AVAILABLE DATA:
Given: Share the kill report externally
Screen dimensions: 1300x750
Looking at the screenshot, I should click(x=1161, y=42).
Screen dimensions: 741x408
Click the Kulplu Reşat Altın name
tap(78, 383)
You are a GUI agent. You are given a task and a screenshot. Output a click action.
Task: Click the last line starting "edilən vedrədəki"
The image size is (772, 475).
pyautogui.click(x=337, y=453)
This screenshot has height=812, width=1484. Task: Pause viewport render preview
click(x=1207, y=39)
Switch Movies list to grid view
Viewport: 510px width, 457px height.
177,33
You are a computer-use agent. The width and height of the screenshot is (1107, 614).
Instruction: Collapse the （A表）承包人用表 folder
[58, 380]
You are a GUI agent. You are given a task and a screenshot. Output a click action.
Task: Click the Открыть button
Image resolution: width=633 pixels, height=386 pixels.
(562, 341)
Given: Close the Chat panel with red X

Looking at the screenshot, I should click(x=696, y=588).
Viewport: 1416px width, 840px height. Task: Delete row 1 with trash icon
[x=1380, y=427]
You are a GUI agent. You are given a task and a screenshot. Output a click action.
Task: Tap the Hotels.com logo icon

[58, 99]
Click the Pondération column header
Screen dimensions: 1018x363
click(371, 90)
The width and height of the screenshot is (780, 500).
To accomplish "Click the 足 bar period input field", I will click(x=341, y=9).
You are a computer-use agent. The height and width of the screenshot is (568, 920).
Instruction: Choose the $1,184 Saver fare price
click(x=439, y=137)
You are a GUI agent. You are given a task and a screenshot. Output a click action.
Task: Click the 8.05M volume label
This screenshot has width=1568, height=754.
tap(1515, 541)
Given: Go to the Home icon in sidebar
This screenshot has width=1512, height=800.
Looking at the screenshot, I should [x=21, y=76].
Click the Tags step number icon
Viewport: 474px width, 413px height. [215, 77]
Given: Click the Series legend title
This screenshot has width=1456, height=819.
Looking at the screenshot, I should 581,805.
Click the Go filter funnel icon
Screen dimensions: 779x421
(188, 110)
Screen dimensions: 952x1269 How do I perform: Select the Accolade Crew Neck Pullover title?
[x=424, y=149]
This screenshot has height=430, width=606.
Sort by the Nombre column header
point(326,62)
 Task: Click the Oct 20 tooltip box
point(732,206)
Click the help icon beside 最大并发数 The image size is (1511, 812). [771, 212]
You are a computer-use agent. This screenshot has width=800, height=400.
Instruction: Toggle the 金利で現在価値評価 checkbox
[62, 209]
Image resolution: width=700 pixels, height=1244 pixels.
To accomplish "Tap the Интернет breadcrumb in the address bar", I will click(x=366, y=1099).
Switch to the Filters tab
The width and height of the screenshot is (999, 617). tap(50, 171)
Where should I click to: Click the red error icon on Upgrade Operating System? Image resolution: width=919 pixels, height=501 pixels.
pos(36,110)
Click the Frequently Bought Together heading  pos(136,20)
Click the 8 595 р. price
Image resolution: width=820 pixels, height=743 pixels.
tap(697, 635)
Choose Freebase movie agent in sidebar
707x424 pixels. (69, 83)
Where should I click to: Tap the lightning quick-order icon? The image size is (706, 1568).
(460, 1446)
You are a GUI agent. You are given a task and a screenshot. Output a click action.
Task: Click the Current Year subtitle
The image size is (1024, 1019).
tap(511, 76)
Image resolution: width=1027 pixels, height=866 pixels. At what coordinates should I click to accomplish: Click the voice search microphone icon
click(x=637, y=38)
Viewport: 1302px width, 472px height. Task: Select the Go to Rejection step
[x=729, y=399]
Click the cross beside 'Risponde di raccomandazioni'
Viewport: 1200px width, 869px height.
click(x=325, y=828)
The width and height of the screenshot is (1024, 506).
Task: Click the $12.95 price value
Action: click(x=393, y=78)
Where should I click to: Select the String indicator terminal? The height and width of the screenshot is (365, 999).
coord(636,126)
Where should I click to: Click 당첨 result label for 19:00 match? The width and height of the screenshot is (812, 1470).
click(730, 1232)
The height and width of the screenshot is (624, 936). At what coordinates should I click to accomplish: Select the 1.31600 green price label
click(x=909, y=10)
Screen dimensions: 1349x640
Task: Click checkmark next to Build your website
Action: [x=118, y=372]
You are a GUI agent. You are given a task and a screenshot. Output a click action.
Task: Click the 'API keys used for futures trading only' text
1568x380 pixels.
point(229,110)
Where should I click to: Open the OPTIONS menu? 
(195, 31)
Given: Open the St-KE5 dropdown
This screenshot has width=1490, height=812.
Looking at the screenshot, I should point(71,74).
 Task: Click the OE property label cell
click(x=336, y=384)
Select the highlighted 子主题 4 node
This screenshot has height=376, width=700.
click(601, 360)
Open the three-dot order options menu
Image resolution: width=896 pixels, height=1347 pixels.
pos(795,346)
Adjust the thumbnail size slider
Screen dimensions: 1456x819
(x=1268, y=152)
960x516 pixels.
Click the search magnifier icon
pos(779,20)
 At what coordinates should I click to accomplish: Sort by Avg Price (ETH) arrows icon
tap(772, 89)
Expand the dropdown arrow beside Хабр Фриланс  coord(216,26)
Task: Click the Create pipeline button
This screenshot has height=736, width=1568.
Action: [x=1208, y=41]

ASSIGNMENT:
Copy all of the listing above exactly, please.

SOLUTION TO THE PROBLEM:
Given: Share the kill report externally
Screen dimensions: 1300x750
Looking at the screenshot, I should click(x=1161, y=42).
Screen dimensions: 741x408
Click the Kulplu Reşat Altın name
tap(78, 383)
You are a GUI agent. You are given a task and a screenshot. Output a click action.
Task: Click the last line starting "edilən vedrədəki"
The image size is (772, 475).
pyautogui.click(x=337, y=453)
This screenshot has height=812, width=1484. Task: Pause viewport render preview
click(x=1207, y=39)
Switch Movies list to grid view
Viewport: 510px width, 457px height.
177,33
You are a computer-use agent. The width and height of the screenshot is (1107, 614).
Instruction: Collapse the （A表）承包人用表 folder
[58, 380]
You are a GUI agent. You are given a task and a screenshot. Output a click action.
Task: Click the Открыть button
Image resolution: width=633 pixels, height=386 pixels.
(562, 341)
Given: Close the Chat panel with red X

Looking at the screenshot, I should click(x=696, y=588).
Viewport: 1416px width, 840px height. Task: Delete row 1 with trash icon
[x=1380, y=427]
You are a GUI agent. You are given a task and a screenshot. Output a click action.
Task: Tap the Hotels.com logo icon

[58, 99]
Click the Pondération column header
Screen dimensions: 1018x363
click(371, 90)
The width and height of the screenshot is (780, 500).
To accomplish "Click the 足 bar period input field", I will click(x=341, y=9).
You are a computer-use agent. The height and width of the screenshot is (568, 920).
Instruction: Choose the $1,184 Saver fare price
click(x=439, y=137)
You are a GUI agent. You are given a task and a screenshot. Output a click action.
Task: Click the 8.05M volume label
This screenshot has width=1568, height=754.
tap(1515, 541)
Given: Go to the Home icon in sidebar
This screenshot has width=1512, height=800.
Looking at the screenshot, I should [x=21, y=76].
Click the Tags step number icon
Viewport: 474px width, 413px height. [215, 77]
Given: Click the Series legend title
This screenshot has width=1456, height=819.
Looking at the screenshot, I should 581,805.
Click the Go filter funnel icon
Screen dimensions: 779x421
(188, 110)
Screen dimensions: 952x1269 How do I perform: Select the Accolade Crew Neck Pullover title?
[x=424, y=149]
This screenshot has height=430, width=606.
Sort by the Nombre column header
point(326,62)
 Task: Click the Oct 20 tooltip box
point(732,206)
Click the help icon beside 最大并发数 The image size is (1511, 812). [771, 212]
You are a computer-use agent. This screenshot has width=800, height=400.
Instruction: Toggle the 金利で現在価値評価 checkbox
[62, 209]
Image resolution: width=700 pixels, height=1244 pixels.
To accomplish "Tap the Интернет breadcrumb in the address bar", I will click(x=366, y=1099).
Switch to the Filters tab
The width and height of the screenshot is (999, 617). tap(50, 171)
Where should I click to: Click the red error icon on Upgrade Operating System? Image resolution: width=919 pixels, height=501 pixels.
pos(36,110)
Click the Frequently Bought Together heading  pos(136,20)
Click the 8 595 р. price
Image resolution: width=820 pixels, height=743 pixels.
tap(697, 635)
Choose Freebase movie agent in sidebar
707x424 pixels. (69, 83)
Where should I click to: Tap the lightning quick-order icon? The image size is (706, 1568).
(460, 1446)
You are a GUI agent. You are given a task and a screenshot. Output a click action.
Task: Click the Current Year subtitle
The image size is (1024, 1019).
tap(511, 76)
Image resolution: width=1027 pixels, height=866 pixels. At what coordinates should I click to accomplish: Click the voice search microphone icon
click(x=637, y=38)
Viewport: 1302px width, 472px height. Task: Select the Go to Rejection step
[x=729, y=399]
Click the cross beside 'Risponde di raccomandazioni'
Viewport: 1200px width, 869px height.
click(x=325, y=828)
The width and height of the screenshot is (1024, 506).
Task: Click the $12.95 price value
Action: click(x=393, y=78)
Where should I click to: Select the String indicator terminal? The height and width of the screenshot is (365, 999).
coord(636,126)
Where should I click to: Click 당첨 result label for 19:00 match? The width and height of the screenshot is (812, 1470).
click(730, 1232)
The height and width of the screenshot is (624, 936). At what coordinates should I click to accomplish: Select the 1.31600 green price label
click(x=909, y=10)
Screen dimensions: 1349x640
Task: Click checkmark next to Build your website
Action: [x=118, y=372]
You are a GUI agent. You are given a task and a screenshot. Output a click action.
Task: Click the 'API keys used for futures trading only' text
1568x380 pixels.
point(229,110)
Where should I click to: Open the OPTIONS menu? 
(195, 31)
Given: Open the St-KE5 dropdown
This screenshot has width=1490, height=812.
Looking at the screenshot, I should point(71,74).
 Task: Click the OE property label cell
click(x=336, y=384)
Select the highlighted 子主题 4 node
This screenshot has height=376, width=700.
click(601, 360)
Open the three-dot order options menu
Image resolution: width=896 pixels, height=1347 pixels.
pos(795,346)
Adjust the thumbnail size slider
Screen dimensions: 1456x819
(x=1268, y=152)
960x516 pixels.
Click the search magnifier icon
pos(779,20)
 At what coordinates should I click to accomplish: Sort by Avg Price (ETH) arrows icon
tap(772, 89)
Expand the dropdown arrow beside Хабр Фриланс  coord(216,26)
Task: Click the Create pipeline button
This screenshot has height=736, width=1568.
Action: [x=1208, y=41]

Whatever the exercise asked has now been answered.